Opis: w procedurze przetwarzania plików AppleDouble w archiwach w formacie ZIP występował problem z zamianą bitów spoza dozwolonego zakresu. Ten błąd naprawiono przez poprawienie mechanizmu sprawdzania ograniczeń.
Identyfikator CVE
CVE-2014-1370: Chaitanya (SegFault) pracujący w ramach programu iDefense VCP
curl
Dostępne dla: systemów OS X Mavericks od 10.9 do 10.9.3
Zagrożenie: osoba atakująca zdalnie może być w stanie uzyskać dostęp do sesji innego użytkownika.
Opis: adres cURL ponownie wykorzystywał połączenia NTML, gdy włączono więcej niż jedną metodę uwierzytelniania, przez co osoba atakująca mogła uzyskać dostęp do sesji innego użytkownika.
Identyfikator CVE
CVE-2014-0015
Dock
Dostępne dla: systemów OS X Lion 10.7.5, OS X Lion Server 10.7.5, OS X Mountain Lion 10.8.5, OS X Mavericks od 10.9 do 10.9.3
Zagrożenie: aplikacja działająca w piaskownicy może być w stanie obejść ograniczenia piaskownicy.

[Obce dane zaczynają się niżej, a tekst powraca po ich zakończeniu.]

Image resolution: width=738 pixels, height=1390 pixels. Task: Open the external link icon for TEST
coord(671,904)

Opis: w procedurze obsługi wiadomości przez Docka występował problem z niezweryfikowanym indeksem macierzy. Złośliwie spreparowana wiadomość mogła spowodować dereferencję nieprawidłowego wskaźnika funkcji, co mogło prowadzić do nieoczekiwanego zamknięcia aplikacji lub wykonania dowolnego kodu.
Identyfikator CVE
CVE-2014-1371: anonimowy badacz pracujący w ramach programu Zero Day Initiative firmy HP
Sterownik graficzny
Dostępne dla: systemów OS X Mountain Lion 10.8.5, OS X Mavericks od 10.9 do 10.9.3
Zagrożenie: lokalny użytkownik może odczytać pamięć jądra, co może zostać wykorzystane do ominięcia randomizacji układu przestrzeni adresowej jądra.

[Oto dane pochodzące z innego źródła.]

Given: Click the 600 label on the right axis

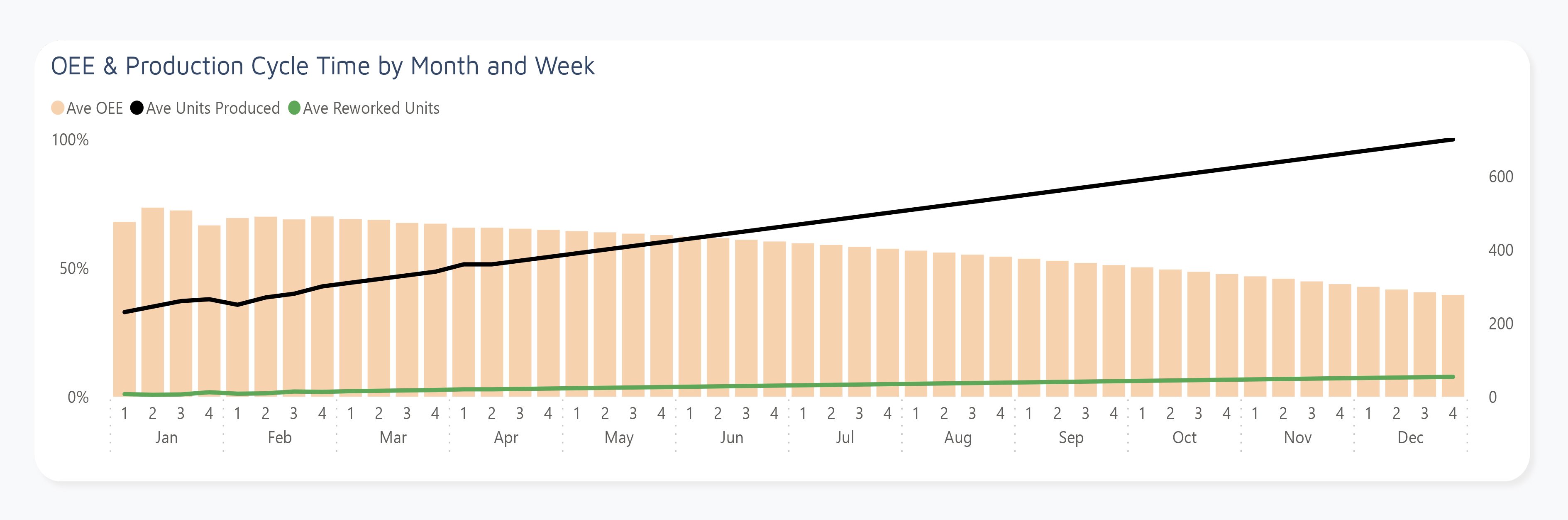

Opis: w procedurze obsługi wywołania systemowego występował błąd odczytu spoza zakresu. Ten błąd naprawiono przez poprawienie mechanizmu sprawdzania ograniczeń.
Identyfikator CVE
CVE-2014-1372: Ian Beer z Google Project Zero
iBooks Commerce
Dostępne dla: systemów OS X Mavericks od 10.9 do 10.9.3
Zagrożenie: osoba atakująca z dostępem do systemu może być w stanie pozyskać poświadczenia konta Apple ID.
Opis: w procedurze obsługi dzienników iBooks występował błąd. Proces aplikacji iBooks mógł rejestrować poświadczenia Apple ID w dzienniku iBooks, skąd mogły zostać odczytane przez innych użytkowników systemu. Ten problem rozwiązano przez niezezwalanie na rejestrowanie danych logowania w dzienniku.
Identyfikator CVE
CVE-2014-1317: Steve Dunham
Sterownik graficzny Intel
Dostępne dla: systemów OS X Mountain Lion 10.8.5, OS X Mavericks od 10.9 do 10.9.3
Zagrożenie: złośliwie spreparowana aplikacja może być w stanie wykonać dowolny kod z uprawnieniami systemowymi.
Opis: w procedurze obsługi wywołań OpenGL API występował błąd sprawdzania poprawności. Ten błąd naprawiono przez poprawienie mechanizmu sprawdzania ograniczeń.
Identyfikator CVE
CVE-2014-1373: Ian Beer z Google Project Zero
Sterownik graficzny Intel
Dostępne dla: systemów OS X Mavericks od 10.9 do 10.9.3
Zagrożenie: lokalny użytkownik może odczytać wskaźnik jądra, co może zostać wykorzystane do ominięcia randomizacji układu przestrzeni adresowej jądra.
Opis: wskaźnik jądra przechowywany w obiekcie IOKit mógł zostać odczytany z przestrzeni użytkownika. Problem rozwiązano przez usunięcie wskaźnika z obiektu.
Identyfikator CVE
CVE-2014-1375
Intel Compute
Dostępne dla: systemów OS X Mountain Lion 10.8.5, OS X Mavericks od 10.9 do 10.9.3
Zagrożenie: złośliwie spreparowana aplikacja może być w stanie wykonać dowolny kod z uprawnieniami systemowymi.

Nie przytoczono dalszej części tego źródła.